Exercise description: Line by line, return the data exactly as shown.

Collected data entries
○ ○ ○ ○
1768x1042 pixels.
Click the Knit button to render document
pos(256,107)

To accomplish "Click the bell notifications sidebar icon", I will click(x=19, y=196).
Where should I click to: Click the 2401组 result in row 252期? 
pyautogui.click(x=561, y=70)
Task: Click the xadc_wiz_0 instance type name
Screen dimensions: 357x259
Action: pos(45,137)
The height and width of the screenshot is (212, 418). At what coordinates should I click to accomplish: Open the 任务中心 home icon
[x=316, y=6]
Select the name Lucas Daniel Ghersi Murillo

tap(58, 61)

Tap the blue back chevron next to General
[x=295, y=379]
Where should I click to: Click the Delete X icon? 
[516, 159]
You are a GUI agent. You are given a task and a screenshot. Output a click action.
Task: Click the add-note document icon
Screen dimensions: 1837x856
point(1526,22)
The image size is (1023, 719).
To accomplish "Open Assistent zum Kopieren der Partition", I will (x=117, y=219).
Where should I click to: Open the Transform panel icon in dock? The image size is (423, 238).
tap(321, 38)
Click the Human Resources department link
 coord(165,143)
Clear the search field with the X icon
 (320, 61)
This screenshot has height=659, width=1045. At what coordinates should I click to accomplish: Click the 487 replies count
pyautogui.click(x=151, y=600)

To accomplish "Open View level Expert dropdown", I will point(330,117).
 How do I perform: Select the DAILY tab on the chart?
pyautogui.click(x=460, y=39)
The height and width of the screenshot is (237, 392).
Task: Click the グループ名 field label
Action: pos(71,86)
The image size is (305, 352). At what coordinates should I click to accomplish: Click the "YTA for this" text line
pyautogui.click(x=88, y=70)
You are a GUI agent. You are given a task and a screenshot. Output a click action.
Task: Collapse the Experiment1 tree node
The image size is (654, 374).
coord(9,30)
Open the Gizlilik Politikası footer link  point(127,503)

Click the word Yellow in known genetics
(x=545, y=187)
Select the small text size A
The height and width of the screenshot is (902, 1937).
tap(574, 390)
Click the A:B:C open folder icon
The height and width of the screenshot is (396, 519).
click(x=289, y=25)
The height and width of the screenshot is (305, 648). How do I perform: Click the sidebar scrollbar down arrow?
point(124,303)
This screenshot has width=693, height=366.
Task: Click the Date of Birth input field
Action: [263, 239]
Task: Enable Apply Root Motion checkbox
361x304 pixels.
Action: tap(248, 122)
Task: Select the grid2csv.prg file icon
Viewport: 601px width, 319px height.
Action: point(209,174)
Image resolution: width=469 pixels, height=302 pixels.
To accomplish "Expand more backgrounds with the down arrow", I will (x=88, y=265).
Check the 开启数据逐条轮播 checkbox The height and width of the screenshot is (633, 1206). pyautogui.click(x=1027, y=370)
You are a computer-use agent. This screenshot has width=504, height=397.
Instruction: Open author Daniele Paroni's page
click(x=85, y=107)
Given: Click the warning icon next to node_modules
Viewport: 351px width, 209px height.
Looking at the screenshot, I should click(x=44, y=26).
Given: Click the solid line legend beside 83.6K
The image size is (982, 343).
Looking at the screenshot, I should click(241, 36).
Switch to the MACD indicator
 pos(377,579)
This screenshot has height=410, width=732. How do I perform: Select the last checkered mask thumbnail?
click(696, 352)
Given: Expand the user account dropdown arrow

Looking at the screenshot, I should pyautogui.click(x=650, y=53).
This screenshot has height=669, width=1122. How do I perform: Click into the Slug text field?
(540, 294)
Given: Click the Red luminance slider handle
○ ○ ○ ○
Written solution:
1768x1042 pixels.
Click the Knit button to render document
pos(256,107)

To accomplish "Click the bell notifications sidebar icon", I will click(x=19, y=196).
Where should I click to: Click the 2401组 result in row 252期? 
pyautogui.click(x=561, y=70)
Task: Click the xadc_wiz_0 instance type name
Screen dimensions: 357x259
Action: pos(45,137)
The height and width of the screenshot is (212, 418). At what coordinates should I click to accomplish: Open the 任务中心 home icon
[x=316, y=6]
Select the name Lucas Daniel Ghersi Murillo

tap(58, 61)

Tap the blue back chevron next to General
[x=295, y=379]
Where should I click to: Click the Delete X icon? 
[516, 159]
You are a GUI agent. You are given a task and a screenshot. Output a click action.
Task: Click the add-note document icon
Screen dimensions: 1837x856
point(1526,22)
The image size is (1023, 719).
To accomplish "Open Assistent zum Kopieren der Partition", I will (x=117, y=219).
Where should I click to: Open the Transform panel icon in dock? The image size is (423, 238).
tap(321, 38)
Click the Human Resources department link
 coord(165,143)
Clear the search field with the X icon
 (320, 61)
This screenshot has height=659, width=1045. At what coordinates should I click to accomplish: Click the 487 replies count
pyautogui.click(x=151, y=600)

To accomplish "Open View level Expert dropdown", I will point(330,117).
 How do I perform: Select the DAILY tab on the chart?
pyautogui.click(x=460, y=39)
The height and width of the screenshot is (237, 392).
Task: Click the グループ名 field label
Action: pos(71,86)
The image size is (305, 352). At what coordinates should I click to accomplish: Click the "YTA for this" text line
pyautogui.click(x=88, y=70)
You are a GUI agent. You are given a task and a screenshot. Output a click action.
Task: Collapse the Experiment1 tree node
The image size is (654, 374).
coord(9,30)
Open the Gizlilik Politikası footer link  point(127,503)

Click the word Yellow in known genetics
(x=545, y=187)
Select the small text size A
The height and width of the screenshot is (902, 1937).
tap(574, 390)
Click the A:B:C open folder icon
The height and width of the screenshot is (396, 519).
click(x=289, y=25)
The height and width of the screenshot is (305, 648). How do I perform: Click the sidebar scrollbar down arrow?
point(124,303)
This screenshot has width=693, height=366.
Task: Click the Date of Birth input field
Action: [263, 239]
Task: Enable Apply Root Motion checkbox
361x304 pixels.
Action: tap(248, 122)
Task: Select the grid2csv.prg file icon
Viewport: 601px width, 319px height.
Action: point(209,174)
Image resolution: width=469 pixels, height=302 pixels.
To accomplish "Expand more backgrounds with the down arrow", I will (x=88, y=265).
Check the 开启数据逐条轮播 checkbox The height and width of the screenshot is (633, 1206). pyautogui.click(x=1027, y=370)
You are a computer-use agent. This screenshot has width=504, height=397.
Instruction: Open author Daniele Paroni's page
click(x=85, y=107)
Given: Click the warning icon next to node_modules
Viewport: 351px width, 209px height.
Looking at the screenshot, I should click(x=44, y=26).
Given: Click the solid line legend beside 83.6K
The image size is (982, 343).
Looking at the screenshot, I should click(241, 36).
Switch to the MACD indicator
 pos(377,579)
This screenshot has height=410, width=732. How do I perform: Select the last checkered mask thumbnail?
click(696, 352)
Given: Expand the user account dropdown arrow

Looking at the screenshot, I should pyautogui.click(x=650, y=53).
This screenshot has height=669, width=1122. How do I perform: Click into the Slug text field?
(540, 294)
Given: Click the Red luminance slider handle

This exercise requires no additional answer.